Görmesem daha iyiydi seni orada o gece
Aradan yıllar geçti silinmedin hafızamdan
Her gece gibi bir geceydi seni görene kadar
Birer birer çıktılar yerlerinden hatıralar..
hatıralar..unutulmaz..
Duygularıma esir oluyorum seni görünce
İnsan bin kere mi yanıyor bir kere sevince
Ruh bedenden ayrılıyor çekimine girdim
Bir kere daha yandım ama canım gördüğüme sevindim
Duygularıma esir oluyorum seni görünce
İnsan bin kere mi yanıyor bir kere sevince
Ruh bedenden ayrılıyor çekimine girdim
Bin kere daha yanarım sana canım gördüğüme sevindim
Sen bakma şarkının Görmesem daha iyiydi dediğine.
Yaklaşık 30 yıl sonra ilk kez bu kadar mutlu, bu kadar heyecanlı ve bu denli huzur doluydum.
Dile kolay ;en değerlim dediğimi, yıllarca kalbimin tahtında sultanım olmuş ve sonra da uzun bir yolculuğa çıkmış, seni, görmeyeli nerdeyse otuz yıl olmuştu. Nerdeyse 11bin gün, yüzünü görmeden geçen kocaman ömür. Hala bendeki yerine ve bazen sadece birkaç metre uzağımda olmana rağmen bunu yapabilmek, senin için, seni görmemek belki de başarabildiğim en büyük irade göstergesiydi. Ve dün akşam, yıllar sonra, senin yanı başımda olduğunu bilmek hayatımdaki en güzel gerçeklerden biriydi.
Bunca zamana rağmen, seni her gördüğümde, sana ilk yazdığım andaki heyecanı yaşadığım için gurur duyuyorum yüreğimdeki duyguyla.
Hani hazır çorbalar var ya, sebzeli olan mesela.
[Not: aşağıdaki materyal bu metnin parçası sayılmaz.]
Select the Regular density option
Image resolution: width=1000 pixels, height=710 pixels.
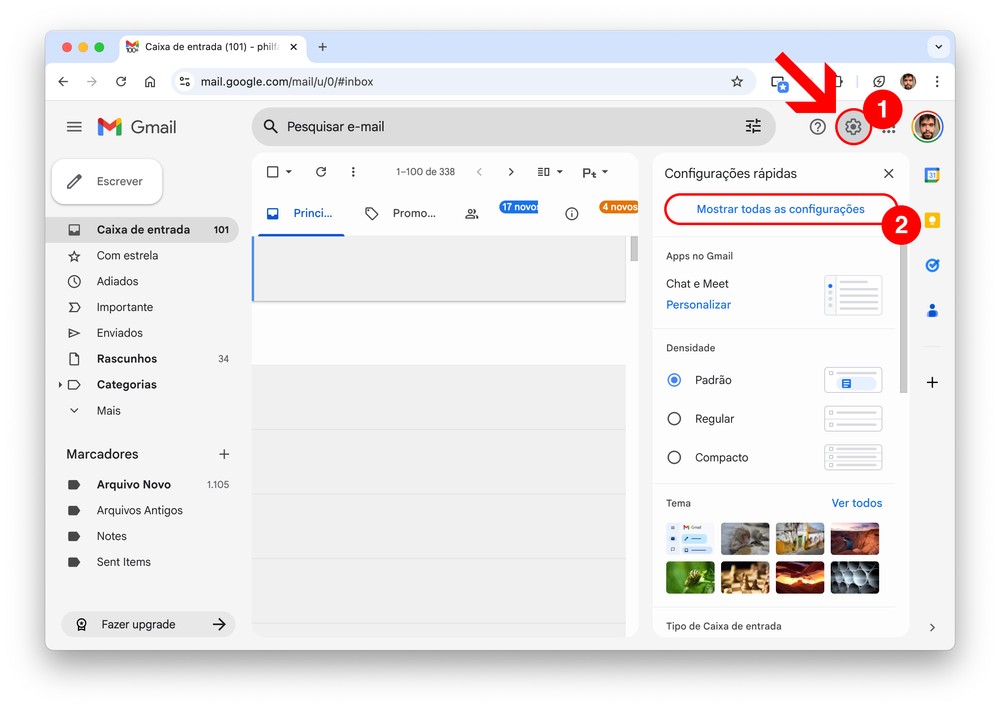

Adamlar içindeki tüm sebzeleri kurutuyorlar, paketliyorlar ve sen aradan yıl geçse de, bir litre suda kaynatınca, Vay be diyorsun. Ne güzel yapmışlar, sanki yeni hazırlanmış gibi.
İşte ben de vay be diyorum seni yıllar sonra karşımda görünce. Yüzüne bakınca ve ısınınca gülüşünle. İçimde açan çiçekler solmamış görüyorum, ilk mesajımdaki gibi canlı. Kırmızı tokalı gülüşünle, kafatasımdan ayakuçlarıma kadar dolaşan titreme geçmemiş hala. Sanki her nefesimde, ciğerimde sana ait soluk odasına hiçbir koku sızmamış anlıyorum. Bakışlarım dalınca konuşma penceresine, aylar önce sana yazdığım ilk özel mesajda emanet bıraktığım kalp atışının hala orda olduğunu görüyorum. Vay be diyorum, pencerenin karşısında hissedince seni, yanıtlarını okudukça , değer verilecek biri varmış diyorum bir yerlerde. Huzur hala saklı. Yanı başımda dolaşan sesini dinleyince hala duyabiliyormuşum diyorum bana ruh katan şarkıları.
Düşüncelerin , fikirlerin , ideolojin ,geçmişin , yaşadıkların, yaşayamadıkların , ertelediklerin Dönmeye başlayınca başım yine aylar sonra, fark ediyorum ki ben hala sarhoş olabiliyorum. Yanında olduğum kısacık bir an için sahip olduğum, olabileceğim her şeyi vermeyi göze aldığımı fark edince, Vay be diyorum. Ben hala
Dün akşam seni tekrar görmekle, uzun zamandır hayatımda yaşadığım en güzel karanlığı yaşattın bana. Uzunca soluksuz kaldığımı hissediyordum, bir önceki akşam olduğu gibi...
Dedim ya, kırmızı tokalı gülüşünle dün akşam bedenime ruh, ruhuma ilham kattın yine.
Çok güzel gördüm. Güzel insanlar ve yaratılan, üretilen, var olan birçok güzel şey.Ama sen, bende, gerçekte, güzel kelimesinin karşısındaki tek anlamsın. Farkında olmadan 30 yıllık bir tarih yazdım bu dünya üzerinde.
Bir hikâye.Ve sen bu hikâyenin belki ilk sayfalarında olmayan, belki adınla son sayfalarında da olmayacak ama her satırında, her kelimesinde ve her noktasında yaşayacak tek anlamsın. Sonu nasıl biterse bitsin bu hikâyenin ana teması çoktan yazılmış bilesin.
Yanımda olmasan da yüreğimde açtığın ve hiç küçülmeyen o büyük duygu için sana teşekkür ederim.